Dresde – Albertinum

Unter italischen Himmeln

Dresde, mai 2017. Comme chaque année, je passe quelques heures dans les musées de la ville. A l'Albertinum [Galerie Neue Meister], une très belle exposition est consacrée aux artistes qui ont visité et peint l'Italie du 19e siècle: Unter italischen Himmeln. A nouveau, comme dans certain tableau vu au musée d'Edimbourg, je suis frappé par la beauté de la lumière et la douceur qui émane des paysages. Je prends quelques photos, pour tenter d'en sauvegarder la trace.

Un paysage italien

Scottish National Gallery, octobre 2016. Je reste en arrêt devant le petit paysage peint par Richard Parkes Bonington 1802-1828, comme devant un rêve : celui d’un monde perdu, paradisiaque. Et pourtant, l’Europe sortait des grandes années sombres du bonapartisme, des guerres incessantes. Mais quand Bonington s’installe en France (dès 1818) puis voyage en Europe (à partir de 1821), le vieux continent est provisoirement pacifié et le romantisme se déploie sur fond de restauration.

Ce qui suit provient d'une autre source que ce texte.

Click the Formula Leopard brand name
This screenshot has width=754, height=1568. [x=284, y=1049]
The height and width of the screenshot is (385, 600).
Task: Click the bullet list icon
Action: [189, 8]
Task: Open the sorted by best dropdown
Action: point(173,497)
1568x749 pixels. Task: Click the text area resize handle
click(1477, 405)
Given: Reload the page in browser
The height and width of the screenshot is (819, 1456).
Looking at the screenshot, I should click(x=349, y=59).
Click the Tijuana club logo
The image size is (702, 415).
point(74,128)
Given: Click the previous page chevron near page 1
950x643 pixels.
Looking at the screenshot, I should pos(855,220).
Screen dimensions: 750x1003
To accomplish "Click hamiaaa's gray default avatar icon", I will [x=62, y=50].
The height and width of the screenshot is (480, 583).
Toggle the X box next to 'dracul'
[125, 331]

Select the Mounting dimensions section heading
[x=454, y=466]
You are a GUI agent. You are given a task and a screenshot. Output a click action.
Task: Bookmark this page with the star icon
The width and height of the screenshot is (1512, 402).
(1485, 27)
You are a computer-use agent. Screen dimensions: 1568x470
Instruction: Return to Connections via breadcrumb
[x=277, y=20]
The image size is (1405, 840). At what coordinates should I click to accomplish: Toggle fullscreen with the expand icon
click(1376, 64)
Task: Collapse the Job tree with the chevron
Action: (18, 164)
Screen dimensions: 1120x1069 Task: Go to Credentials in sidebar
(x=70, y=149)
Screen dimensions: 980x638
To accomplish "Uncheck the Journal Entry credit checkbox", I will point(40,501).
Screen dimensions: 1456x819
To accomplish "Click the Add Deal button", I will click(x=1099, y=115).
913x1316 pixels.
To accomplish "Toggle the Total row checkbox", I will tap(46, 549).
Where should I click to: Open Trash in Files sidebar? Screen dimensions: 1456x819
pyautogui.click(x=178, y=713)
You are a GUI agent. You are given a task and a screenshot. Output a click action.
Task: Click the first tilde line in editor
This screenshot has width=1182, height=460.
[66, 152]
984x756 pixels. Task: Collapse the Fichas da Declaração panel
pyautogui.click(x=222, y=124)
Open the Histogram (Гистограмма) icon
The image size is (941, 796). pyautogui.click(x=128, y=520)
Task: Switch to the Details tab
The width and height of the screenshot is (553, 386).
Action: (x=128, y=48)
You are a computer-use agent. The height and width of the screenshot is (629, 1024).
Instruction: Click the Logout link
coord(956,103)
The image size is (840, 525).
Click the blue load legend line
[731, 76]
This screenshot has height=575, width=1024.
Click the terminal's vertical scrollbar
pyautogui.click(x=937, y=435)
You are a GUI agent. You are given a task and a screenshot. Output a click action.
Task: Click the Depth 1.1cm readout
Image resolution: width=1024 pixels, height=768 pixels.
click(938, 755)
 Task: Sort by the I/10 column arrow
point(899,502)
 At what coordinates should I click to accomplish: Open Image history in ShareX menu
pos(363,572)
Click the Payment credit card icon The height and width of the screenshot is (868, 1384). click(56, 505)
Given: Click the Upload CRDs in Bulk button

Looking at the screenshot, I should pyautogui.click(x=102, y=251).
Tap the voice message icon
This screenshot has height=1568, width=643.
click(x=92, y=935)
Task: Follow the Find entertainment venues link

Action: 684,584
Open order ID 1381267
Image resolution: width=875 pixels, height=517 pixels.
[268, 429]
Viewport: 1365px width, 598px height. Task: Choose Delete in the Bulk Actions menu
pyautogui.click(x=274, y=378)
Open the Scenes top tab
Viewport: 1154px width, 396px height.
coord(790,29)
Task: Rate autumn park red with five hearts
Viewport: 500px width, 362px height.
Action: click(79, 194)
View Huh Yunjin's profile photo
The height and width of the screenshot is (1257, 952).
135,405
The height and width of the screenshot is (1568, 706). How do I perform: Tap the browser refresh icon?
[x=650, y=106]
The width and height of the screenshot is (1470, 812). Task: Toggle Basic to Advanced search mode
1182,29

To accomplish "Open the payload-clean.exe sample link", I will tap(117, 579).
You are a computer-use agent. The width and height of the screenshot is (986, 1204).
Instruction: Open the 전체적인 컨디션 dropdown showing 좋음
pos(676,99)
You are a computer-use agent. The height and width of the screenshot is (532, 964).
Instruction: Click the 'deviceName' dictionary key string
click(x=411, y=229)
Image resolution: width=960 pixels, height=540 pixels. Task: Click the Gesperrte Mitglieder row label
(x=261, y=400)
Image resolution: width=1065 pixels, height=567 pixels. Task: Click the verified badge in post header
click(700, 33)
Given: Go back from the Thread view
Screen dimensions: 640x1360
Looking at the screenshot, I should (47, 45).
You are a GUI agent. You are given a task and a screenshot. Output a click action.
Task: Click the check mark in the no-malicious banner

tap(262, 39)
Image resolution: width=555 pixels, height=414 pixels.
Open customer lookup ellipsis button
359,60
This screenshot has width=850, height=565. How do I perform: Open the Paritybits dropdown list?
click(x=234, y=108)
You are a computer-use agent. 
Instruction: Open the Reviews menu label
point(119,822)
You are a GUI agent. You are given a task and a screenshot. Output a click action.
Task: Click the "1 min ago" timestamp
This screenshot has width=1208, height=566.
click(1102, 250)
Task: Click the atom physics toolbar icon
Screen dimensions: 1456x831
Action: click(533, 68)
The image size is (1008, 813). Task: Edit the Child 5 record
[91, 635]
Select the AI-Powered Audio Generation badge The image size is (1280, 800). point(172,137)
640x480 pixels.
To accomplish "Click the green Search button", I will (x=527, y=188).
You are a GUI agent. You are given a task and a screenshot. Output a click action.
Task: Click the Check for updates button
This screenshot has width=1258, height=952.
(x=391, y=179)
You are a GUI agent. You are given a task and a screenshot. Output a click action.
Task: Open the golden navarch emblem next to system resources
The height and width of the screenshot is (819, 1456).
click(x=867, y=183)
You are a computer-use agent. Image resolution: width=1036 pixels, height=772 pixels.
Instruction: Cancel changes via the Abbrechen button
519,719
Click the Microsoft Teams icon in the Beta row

Ce paysage est italien sans doute, du moins c’est comme cela qu’il m’apparaît. Il n’est pas tout à fait exempt d’inquiétude et pourtant, au premier regard, dans l’automne de cette visite écossaise, j’y sens toute la douceur d’un rêve perdu. Partir ! Aller là-bas …

La parole contraire

En septembre 2013, la LTF, société de construction de la ligne TAV Turin-Lyon, annonce qu’elle a porté plainte contre Erri de Luca pour des phrases publiées par le Huffington Post Italie et l’Ansa (agence de presse italienne). Erri de Luca est mis en examen pour « avoir incité publiquement à commettre un ou plusieurs délits et infractions (…) ». La plainte porte sur le fait d’avoir utilisé le mot « saboter ». L’article qui le cite écrit : « Je reste persuadé que la TAV est une entreprise inutile et je continue à penser qu’il est juste de la saboter ».

Début 2015 paraît aux éditions Gallimard un petit livre de 40 pages, intitulé La parole contraire. Erri de Luca y défend son droit à cette parole contraire, à la liberté d’expression, la liberté d’utiliser les mots dans toute leur richesse, dans toutes leurs acceptions, refusant la contrainte du sens unique.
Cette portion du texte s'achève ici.